OpenAI announced the release of a major update to its image-generating AI tool DALL-E.
DALL-E 3 is the first upgrade to the tool since DALL-E 2 debuted in April 2022 and provides significantly improved outputs.
The tool is in research preview now and will be generally available to ChatGPT Plus and Enterprise users in October.
With the update, users can utilize ChatGPT text prompts to create and refine pictures and have the resulting images delivered right in the chat interface.
OpenAI has trained the AI using over 12 billion parameters and unlike many competing image generators the connection to ChatGPT makes it much simpler to create requests.
DALL-E reportedly provides an endless variety of outputs even with the same prompt.

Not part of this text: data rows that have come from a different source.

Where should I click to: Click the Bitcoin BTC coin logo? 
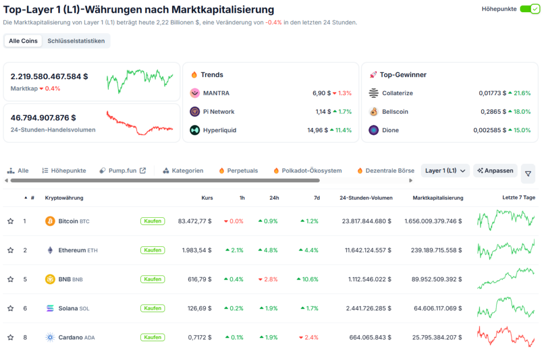(50, 220)
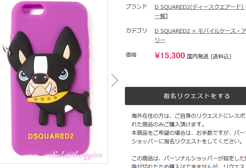The height and width of the screenshot is (168, 246).
Task: Click the 一覧】 brand list link
Action: click(x=161, y=16)
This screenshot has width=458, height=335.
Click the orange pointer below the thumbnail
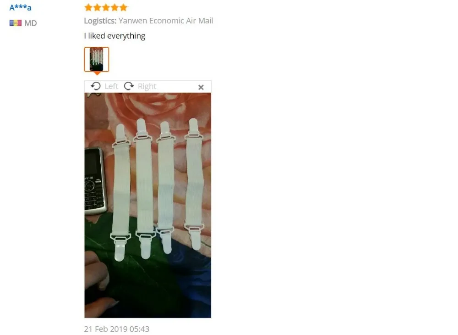pyautogui.click(x=97, y=73)
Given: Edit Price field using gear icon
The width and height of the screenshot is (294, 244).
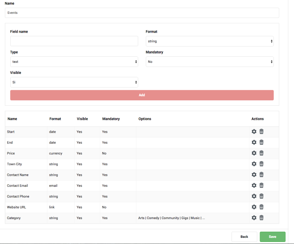Looking at the screenshot, I should [x=254, y=153].
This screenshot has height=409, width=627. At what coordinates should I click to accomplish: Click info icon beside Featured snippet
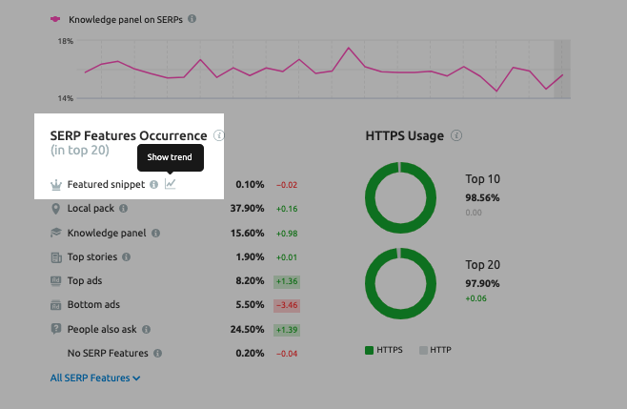pos(153,184)
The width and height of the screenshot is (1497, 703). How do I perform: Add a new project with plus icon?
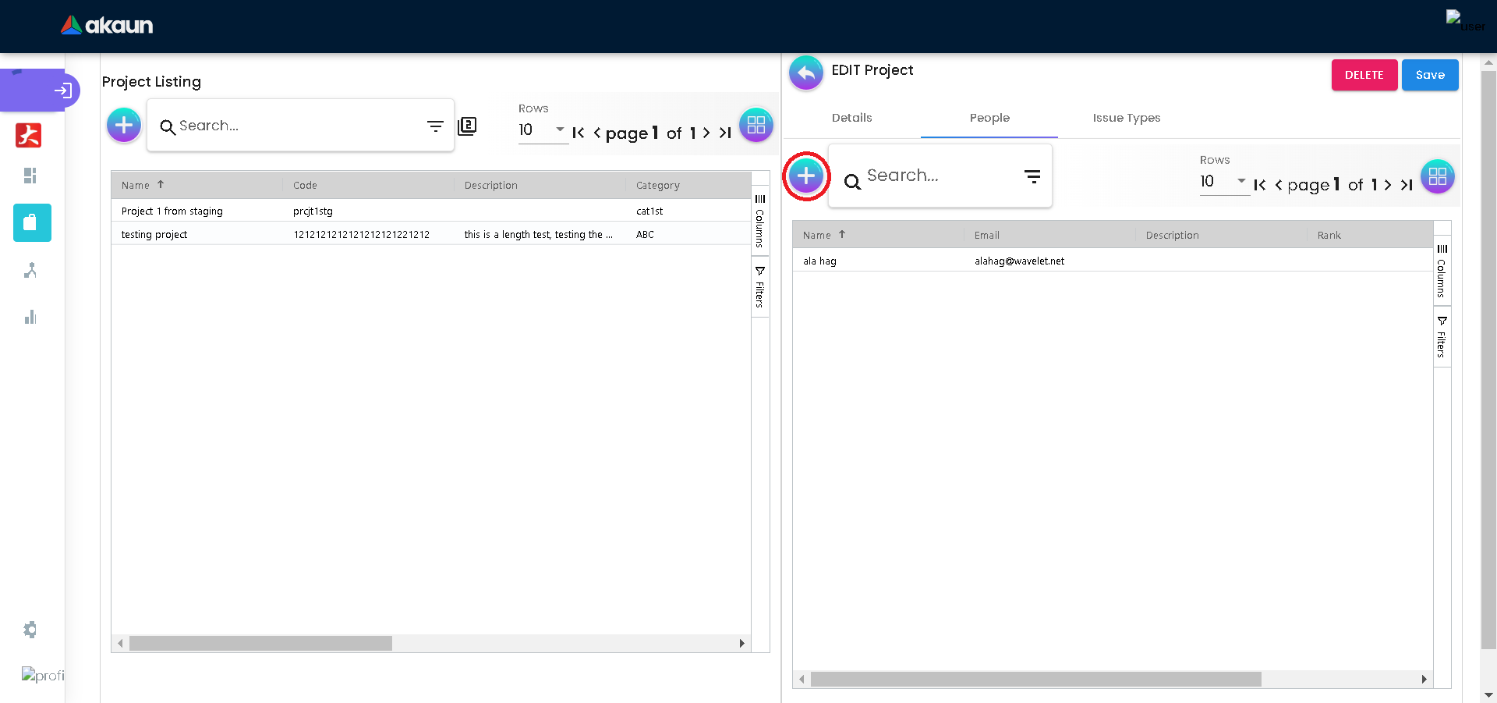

OpenAI CEO Sam Altman has made safety and security a major tenet of OpenAI products and has spoken often of this need including in front of a US Senate committee earlier this year.
As part of the DALL-E 3 release, the company has announced that any image requests that reference living artists will be refused.
So users can request a painting using Monet but not Banksy.
But this topic is far from over as the discussion of the usage of original materials is still much in question.
A recent lawsuit was filed against OpenAI by a number of well-known authors over the use of copyrighted materials that were used to train the generative language model for ChatCPT.
Authors John Grisham, George R.R Martin, Michael Connelly, and many others have joined together in a class action lawsuit that mirrors other similar lawsuits against Meta Platforms and Stability over the use of copyrighted material.